Find the word "computer" in the records below. List each line containing it.
━━━ RAW DATA
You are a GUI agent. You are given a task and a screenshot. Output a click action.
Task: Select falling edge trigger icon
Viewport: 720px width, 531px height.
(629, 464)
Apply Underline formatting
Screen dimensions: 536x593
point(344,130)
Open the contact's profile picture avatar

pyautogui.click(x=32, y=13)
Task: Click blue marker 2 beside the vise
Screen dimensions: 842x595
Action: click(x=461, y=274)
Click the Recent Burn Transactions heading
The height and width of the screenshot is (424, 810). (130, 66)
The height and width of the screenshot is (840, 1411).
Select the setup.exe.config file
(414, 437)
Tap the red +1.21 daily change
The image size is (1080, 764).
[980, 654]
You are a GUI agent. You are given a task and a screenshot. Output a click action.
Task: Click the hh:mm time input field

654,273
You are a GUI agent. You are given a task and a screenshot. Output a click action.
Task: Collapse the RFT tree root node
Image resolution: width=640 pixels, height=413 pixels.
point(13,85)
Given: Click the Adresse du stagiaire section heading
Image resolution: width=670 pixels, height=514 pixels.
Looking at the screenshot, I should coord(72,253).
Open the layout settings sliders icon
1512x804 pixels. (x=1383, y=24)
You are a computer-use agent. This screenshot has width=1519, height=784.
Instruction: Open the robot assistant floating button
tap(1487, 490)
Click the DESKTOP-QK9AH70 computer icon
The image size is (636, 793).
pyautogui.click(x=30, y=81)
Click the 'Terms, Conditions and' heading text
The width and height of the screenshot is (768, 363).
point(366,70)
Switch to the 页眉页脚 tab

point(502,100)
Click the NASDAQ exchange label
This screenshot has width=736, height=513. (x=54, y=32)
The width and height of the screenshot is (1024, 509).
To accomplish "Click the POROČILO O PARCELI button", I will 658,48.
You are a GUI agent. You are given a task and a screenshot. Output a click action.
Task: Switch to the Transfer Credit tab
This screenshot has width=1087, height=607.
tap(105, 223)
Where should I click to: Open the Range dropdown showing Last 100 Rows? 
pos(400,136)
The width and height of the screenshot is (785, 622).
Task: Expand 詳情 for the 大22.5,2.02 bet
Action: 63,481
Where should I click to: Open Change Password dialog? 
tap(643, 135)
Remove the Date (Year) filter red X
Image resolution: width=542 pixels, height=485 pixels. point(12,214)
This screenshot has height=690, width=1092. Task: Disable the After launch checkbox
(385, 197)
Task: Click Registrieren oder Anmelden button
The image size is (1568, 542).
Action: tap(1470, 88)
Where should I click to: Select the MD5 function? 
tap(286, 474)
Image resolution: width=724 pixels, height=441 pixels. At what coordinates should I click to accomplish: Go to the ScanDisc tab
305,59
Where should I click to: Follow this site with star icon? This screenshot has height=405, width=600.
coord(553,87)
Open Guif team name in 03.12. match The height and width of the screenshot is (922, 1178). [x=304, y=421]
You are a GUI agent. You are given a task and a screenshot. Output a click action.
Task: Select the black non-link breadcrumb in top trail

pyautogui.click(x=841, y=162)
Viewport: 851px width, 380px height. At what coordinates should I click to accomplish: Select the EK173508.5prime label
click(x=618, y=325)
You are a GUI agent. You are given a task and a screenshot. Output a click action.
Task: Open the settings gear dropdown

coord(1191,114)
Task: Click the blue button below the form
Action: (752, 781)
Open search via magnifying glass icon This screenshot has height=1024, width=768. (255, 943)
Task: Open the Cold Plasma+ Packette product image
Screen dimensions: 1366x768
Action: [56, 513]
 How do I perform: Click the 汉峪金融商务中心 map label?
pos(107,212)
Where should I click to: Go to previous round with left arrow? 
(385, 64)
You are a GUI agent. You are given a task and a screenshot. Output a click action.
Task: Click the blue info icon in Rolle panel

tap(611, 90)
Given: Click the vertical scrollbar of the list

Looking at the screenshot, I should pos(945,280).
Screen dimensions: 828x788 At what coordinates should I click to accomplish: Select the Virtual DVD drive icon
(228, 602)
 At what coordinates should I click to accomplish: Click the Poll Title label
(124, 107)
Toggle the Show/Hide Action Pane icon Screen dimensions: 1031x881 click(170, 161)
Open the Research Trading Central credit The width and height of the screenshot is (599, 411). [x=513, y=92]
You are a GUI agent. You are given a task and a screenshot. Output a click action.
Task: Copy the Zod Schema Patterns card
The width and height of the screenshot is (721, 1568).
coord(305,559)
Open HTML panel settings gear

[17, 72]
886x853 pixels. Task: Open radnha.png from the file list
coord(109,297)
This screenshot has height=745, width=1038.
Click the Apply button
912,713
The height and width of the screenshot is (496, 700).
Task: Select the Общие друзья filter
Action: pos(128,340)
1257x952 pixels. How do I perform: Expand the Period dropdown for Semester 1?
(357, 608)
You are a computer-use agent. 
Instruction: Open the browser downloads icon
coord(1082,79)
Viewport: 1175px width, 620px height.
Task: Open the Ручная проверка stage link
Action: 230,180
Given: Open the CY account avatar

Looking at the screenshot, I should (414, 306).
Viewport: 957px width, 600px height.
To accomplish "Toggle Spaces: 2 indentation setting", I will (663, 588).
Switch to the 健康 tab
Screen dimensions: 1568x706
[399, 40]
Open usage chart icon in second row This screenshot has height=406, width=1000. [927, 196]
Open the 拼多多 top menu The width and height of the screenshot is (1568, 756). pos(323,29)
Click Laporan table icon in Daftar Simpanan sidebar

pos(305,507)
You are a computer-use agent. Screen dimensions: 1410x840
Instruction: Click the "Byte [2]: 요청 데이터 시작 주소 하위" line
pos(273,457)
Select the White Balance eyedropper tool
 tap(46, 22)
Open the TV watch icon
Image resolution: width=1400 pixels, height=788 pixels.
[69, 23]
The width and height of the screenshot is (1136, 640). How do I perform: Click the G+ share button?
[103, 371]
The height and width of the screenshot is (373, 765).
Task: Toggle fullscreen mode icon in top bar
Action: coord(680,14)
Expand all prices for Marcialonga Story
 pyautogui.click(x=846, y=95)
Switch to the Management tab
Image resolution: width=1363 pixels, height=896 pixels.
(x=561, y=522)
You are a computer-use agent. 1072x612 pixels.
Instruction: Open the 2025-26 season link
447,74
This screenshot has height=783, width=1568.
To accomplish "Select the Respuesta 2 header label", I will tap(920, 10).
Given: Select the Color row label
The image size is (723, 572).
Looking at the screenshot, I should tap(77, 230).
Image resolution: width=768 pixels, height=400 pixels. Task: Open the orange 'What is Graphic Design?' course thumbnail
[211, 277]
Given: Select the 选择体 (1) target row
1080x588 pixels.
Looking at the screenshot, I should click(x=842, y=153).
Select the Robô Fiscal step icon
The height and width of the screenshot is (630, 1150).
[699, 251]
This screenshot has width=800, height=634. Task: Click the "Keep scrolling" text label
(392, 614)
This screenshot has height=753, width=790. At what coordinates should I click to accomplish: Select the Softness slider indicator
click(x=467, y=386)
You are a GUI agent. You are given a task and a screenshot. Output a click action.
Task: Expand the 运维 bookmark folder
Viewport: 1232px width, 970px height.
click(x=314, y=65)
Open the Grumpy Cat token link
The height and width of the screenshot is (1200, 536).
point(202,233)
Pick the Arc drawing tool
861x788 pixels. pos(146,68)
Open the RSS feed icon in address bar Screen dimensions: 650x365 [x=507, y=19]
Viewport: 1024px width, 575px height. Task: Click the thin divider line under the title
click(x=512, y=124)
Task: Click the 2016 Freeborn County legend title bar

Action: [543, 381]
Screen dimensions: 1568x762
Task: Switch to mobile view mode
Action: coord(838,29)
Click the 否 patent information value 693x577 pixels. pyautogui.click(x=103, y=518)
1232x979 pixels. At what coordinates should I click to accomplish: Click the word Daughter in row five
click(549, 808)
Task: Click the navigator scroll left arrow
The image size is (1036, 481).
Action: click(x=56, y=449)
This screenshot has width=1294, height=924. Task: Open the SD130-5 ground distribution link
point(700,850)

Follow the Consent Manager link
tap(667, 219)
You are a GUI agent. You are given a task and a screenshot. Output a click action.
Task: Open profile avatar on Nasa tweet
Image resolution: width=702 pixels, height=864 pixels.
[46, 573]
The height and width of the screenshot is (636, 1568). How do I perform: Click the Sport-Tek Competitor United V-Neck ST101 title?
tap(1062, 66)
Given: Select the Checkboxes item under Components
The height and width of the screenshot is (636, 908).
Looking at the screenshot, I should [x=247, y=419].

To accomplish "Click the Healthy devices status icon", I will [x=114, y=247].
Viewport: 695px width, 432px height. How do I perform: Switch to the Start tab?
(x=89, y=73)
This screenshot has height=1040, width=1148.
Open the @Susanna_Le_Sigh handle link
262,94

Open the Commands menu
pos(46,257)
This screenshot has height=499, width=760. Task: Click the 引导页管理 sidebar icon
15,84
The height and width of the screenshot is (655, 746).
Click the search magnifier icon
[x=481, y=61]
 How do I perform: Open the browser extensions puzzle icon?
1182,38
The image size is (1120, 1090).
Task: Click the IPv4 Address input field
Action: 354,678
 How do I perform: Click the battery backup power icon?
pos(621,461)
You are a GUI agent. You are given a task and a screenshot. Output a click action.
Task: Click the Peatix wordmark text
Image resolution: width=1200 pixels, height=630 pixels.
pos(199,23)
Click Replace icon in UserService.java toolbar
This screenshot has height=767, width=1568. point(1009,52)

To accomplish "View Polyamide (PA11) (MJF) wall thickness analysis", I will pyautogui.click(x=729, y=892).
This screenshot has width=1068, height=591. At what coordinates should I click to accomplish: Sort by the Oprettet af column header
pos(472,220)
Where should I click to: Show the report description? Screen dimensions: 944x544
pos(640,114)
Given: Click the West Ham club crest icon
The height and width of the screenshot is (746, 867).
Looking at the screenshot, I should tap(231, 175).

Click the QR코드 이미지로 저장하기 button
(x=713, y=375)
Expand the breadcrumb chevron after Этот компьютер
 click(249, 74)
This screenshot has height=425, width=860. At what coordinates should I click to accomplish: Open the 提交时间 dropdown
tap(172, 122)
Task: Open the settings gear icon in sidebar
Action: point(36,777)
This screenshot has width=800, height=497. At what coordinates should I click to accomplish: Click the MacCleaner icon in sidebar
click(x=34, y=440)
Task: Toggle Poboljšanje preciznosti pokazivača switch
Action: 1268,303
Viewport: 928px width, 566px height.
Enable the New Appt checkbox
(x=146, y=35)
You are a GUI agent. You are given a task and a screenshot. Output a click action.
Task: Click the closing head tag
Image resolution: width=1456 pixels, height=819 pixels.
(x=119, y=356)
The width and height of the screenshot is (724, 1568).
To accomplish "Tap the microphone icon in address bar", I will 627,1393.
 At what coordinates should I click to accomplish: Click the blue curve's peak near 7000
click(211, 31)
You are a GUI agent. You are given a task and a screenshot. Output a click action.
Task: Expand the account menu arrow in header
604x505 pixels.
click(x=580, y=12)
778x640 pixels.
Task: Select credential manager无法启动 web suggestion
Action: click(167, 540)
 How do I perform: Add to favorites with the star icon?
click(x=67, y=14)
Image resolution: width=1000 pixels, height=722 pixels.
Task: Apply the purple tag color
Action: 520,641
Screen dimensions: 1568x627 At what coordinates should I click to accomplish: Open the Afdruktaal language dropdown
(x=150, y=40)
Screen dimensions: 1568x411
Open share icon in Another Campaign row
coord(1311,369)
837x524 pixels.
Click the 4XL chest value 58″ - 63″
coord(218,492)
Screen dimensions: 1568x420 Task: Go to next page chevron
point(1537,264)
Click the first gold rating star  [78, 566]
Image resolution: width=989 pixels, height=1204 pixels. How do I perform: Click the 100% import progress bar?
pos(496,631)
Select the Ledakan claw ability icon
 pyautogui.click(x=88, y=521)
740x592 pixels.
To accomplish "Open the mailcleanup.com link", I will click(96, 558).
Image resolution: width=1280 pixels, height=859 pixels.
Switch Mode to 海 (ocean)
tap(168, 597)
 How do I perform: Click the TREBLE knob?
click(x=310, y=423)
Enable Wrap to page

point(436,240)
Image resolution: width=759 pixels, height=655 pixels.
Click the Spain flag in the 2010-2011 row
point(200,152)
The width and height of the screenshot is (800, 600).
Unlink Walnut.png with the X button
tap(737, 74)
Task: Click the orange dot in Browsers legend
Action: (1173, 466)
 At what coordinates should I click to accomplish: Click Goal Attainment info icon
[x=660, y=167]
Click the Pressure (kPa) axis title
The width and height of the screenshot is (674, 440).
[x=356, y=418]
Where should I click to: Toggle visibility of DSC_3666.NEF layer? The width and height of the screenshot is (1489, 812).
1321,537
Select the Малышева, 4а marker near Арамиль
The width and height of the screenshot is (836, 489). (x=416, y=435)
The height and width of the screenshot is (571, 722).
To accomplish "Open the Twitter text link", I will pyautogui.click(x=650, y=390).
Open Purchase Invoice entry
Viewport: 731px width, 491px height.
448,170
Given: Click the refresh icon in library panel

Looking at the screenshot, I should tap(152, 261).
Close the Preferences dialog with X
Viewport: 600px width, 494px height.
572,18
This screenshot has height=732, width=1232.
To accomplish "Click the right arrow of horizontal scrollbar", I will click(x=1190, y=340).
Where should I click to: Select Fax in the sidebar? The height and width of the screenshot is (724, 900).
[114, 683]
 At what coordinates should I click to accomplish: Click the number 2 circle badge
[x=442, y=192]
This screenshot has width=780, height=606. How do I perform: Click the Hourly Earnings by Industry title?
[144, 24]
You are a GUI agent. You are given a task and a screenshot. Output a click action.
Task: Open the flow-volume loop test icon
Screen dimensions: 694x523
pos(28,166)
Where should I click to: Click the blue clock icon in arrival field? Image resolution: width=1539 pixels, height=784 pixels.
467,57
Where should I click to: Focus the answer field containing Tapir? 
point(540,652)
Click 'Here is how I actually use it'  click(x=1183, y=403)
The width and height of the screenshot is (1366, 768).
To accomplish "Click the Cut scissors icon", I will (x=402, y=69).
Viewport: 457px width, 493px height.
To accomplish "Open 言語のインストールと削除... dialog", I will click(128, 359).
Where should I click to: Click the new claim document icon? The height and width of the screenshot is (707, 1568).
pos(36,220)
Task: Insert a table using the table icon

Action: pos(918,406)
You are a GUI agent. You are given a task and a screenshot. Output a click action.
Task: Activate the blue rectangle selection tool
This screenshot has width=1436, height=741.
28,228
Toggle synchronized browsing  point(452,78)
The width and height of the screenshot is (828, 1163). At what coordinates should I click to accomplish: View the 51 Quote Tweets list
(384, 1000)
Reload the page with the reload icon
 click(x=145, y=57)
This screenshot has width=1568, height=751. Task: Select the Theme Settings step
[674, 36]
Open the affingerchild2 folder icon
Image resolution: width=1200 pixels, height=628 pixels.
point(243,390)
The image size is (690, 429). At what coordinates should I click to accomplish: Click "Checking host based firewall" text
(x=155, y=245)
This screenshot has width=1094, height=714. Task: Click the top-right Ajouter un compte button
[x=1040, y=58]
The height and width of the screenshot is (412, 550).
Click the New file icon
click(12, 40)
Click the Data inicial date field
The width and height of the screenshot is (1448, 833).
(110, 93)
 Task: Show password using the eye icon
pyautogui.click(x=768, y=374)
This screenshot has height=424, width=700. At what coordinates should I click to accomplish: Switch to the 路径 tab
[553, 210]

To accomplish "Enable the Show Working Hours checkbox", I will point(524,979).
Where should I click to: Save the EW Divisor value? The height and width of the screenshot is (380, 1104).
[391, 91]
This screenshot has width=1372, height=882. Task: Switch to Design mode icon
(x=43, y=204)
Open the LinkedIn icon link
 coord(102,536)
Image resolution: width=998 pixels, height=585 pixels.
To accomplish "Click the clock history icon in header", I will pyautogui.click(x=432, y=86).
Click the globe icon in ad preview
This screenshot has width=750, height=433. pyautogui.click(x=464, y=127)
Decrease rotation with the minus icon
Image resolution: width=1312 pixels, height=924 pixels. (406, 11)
━━━━━━
## YOUR RESPONSE
You are a computer-use agent. This screenshot has width=1519, height=784.
Click the DESKTOP-QK9AH70 computer icon
You are a computer-use agent. 
You are a computer-use agent. Screen dimensions: 1410x840
You are a computer-use agent. 1072x612 pixels.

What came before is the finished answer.